I have searched the forum, the interwebs, browsed the github repository and noticed how many little things go on with siduction customizations on debian sid.
I *fully* understand what I am asking could be considered madness, offensive, dumb and whatnot.
Yet hear me out: I tried siduction on a spare ssd, and the issues I had with Debian Stable on my laptop with shutdown and restart (they just won't work) and standby (will freeze in 1 out of 3 times), appear to have vanished thanks to sid. Too soon to say if the random system freezes after N hours of work have gone, too, but I'm hopeful.
While I copied the home folder over, that's just not gonna cut it, considering the huge amount of other customizations missing, and the fact that Debian Stable sits encrypted on the "good" nvme of the system, while I tested siduction on a 250GB sata ssd. I simply do not want to move mountains to get a brand new siduction installation on the nvme in place of debian, and then reconfiguring everything.
Not going to happen.
I thought just editing bookworm into unstable in sources.list and adding extras.list and fixes.list was enough, as preferences are not used anymore I've noticed. I don't use btrfs so the scripts are not really needed. But on github I found many small edits here and there that won't be covered by the former strategy.

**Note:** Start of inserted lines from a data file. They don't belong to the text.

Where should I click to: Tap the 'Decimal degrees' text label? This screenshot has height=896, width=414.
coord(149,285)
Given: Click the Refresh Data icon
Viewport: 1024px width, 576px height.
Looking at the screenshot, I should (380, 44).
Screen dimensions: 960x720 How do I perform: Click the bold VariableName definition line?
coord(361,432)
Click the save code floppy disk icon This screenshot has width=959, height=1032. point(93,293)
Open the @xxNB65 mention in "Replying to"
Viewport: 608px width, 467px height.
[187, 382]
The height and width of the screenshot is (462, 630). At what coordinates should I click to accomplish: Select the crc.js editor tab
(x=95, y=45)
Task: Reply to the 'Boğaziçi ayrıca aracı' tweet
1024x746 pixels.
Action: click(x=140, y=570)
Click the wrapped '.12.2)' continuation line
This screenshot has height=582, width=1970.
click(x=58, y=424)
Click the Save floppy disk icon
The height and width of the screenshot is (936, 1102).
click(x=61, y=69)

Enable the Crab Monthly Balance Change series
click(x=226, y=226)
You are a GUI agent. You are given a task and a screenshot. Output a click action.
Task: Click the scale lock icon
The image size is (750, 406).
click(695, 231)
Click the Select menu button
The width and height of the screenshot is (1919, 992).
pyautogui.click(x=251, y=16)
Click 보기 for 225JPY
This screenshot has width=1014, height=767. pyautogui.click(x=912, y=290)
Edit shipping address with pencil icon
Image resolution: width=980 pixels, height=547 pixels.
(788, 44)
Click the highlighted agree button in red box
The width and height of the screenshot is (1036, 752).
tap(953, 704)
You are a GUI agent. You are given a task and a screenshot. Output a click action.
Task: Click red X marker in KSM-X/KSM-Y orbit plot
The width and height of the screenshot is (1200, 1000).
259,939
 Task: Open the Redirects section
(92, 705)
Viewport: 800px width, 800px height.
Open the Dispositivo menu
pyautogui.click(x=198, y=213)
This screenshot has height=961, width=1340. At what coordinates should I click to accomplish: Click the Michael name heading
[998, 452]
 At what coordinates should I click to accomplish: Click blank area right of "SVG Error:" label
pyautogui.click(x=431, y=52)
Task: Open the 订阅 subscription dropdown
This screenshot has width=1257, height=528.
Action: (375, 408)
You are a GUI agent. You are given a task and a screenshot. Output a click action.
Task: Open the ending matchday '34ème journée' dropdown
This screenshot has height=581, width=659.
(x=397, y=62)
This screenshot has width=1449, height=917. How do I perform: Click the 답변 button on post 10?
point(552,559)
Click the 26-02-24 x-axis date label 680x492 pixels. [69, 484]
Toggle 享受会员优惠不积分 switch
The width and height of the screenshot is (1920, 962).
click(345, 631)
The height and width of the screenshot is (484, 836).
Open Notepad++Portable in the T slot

So, what would be a sensible approach (as in, a hour preparation time tops, plus the dist-upgrade, combined with a very reasonable success probability) to upgrading debian stable into as close as possible to siduction? I won't hold you responsible, I promise!
If you are confident there is a high probability of messing everything up no matter what, also please tell me.
I do have a rolling full-system restic backup on a different server.